Pulitzer Prize Poet visits IU

Mark Strand

The room was filled with anticipation as students awaited Mark Strand, Pulitzer Prize winner, former Poet Laureate and the invited speaker for the College Arts and Humanities Institute.

The institute’s Director Andrea Ciccarelli interviewed Mark Strand on stage before he read from his prose and poems Thursday.

Strand joked about his writing process.

“I’d like to say going into the living room stark naked, jump and down. Open the window, make coffee, put all my clothes on, jump in the shower with all my clothes on, jump up and down, then I write,” Strand said to the audience. “But that’s not the case.”

Received with laughter, Strand discussed his preference of prose over poetry.
“I like writing prose more, maybe because I don’t have to revise it,” Strand said.
His poetry and prose has been well-received through the years.

“He is one of the best poets alive, not just of the English language,” said Ciccarelli.
Strand’s work, including drafts of poems, unpublished work, published work, translations and correspondence between other poets such as Octavio Paz, can be found in the Lilly Library.

“We have a very good research collection,” Rebecca Cape, head of Reference and Public Services at the Lilly Library said. “It’s good to see the process and creation of writing.”

After the reading, the IDS spoke to Strand about his favorite poet, the theme of solitude and his correspondence with Paz.

IDS The theme for this series is solitude. How do your poems connect with this theme?

STRAND I think solitude is the experience of everyone. It’s not really a theme, it’s the human condition. People are alone, they may be married, they may be surrounded by other people, but to the degree in which they live inside of themselves they experience solitude.

IDS I saw the Lilly Library has letters of correspondence between you and Octavio Paz. What where you corresponding about?

STRAND Octavio and I spent a summer in Cuernavaca, Mexico, and I also edited the American edition of Poesia en Movimiento. I met him over that and we became friends, and I admired him beyond almost any other human being. He’s not only a great poet, he’s the greatest prose stylist. He’s also the greatest gentlemen I’ve ever encountered. He’s so nice and courtly and has no arrogance. He treated me like an equal.

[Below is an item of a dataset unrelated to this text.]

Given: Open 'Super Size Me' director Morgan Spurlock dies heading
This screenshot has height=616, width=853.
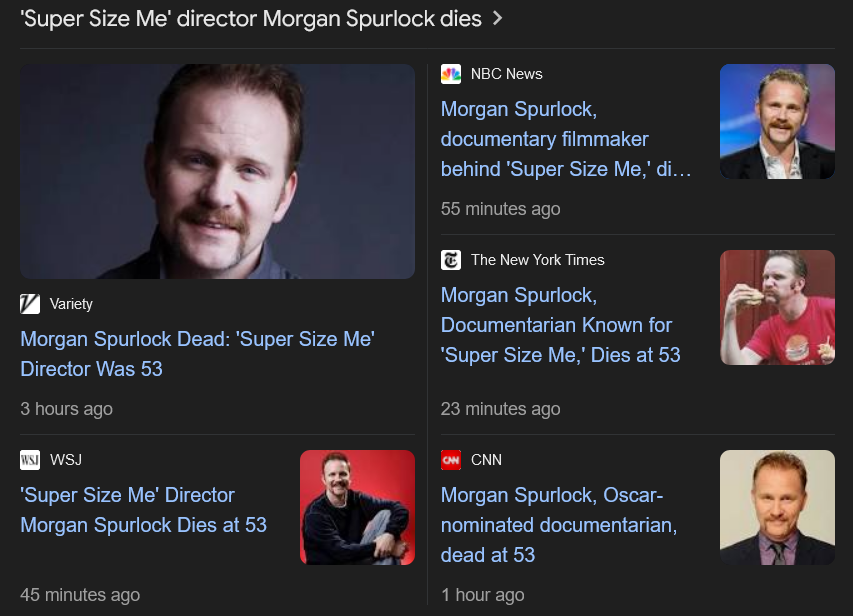Looking at the screenshot, I should click(251, 19).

IDS Along those lines, why does the library have those letters and your works?

STRAND Because it’s a great library. The Lilly Library is one of those great libraries. And if you want your work to be preserved, this is the place.

IDS Who’s your favorite poet?
STRAND There are too many to go into. I have many favorite poets. It would be misleading to just name one.

IDS Is there one in particular that inspired you to be a poet?

STRAND I had an early infatuation with Wallace Stevens. And not so early, a continuous infatuation with Stevens. And one prose writer, Franz Kafka. So I really feel sometimes I was the child of Stevens and Kafka.

IDS What do you want your poems to do?
STRAND I want somebody when they finish reading a poem to say, “Ah that’s all.”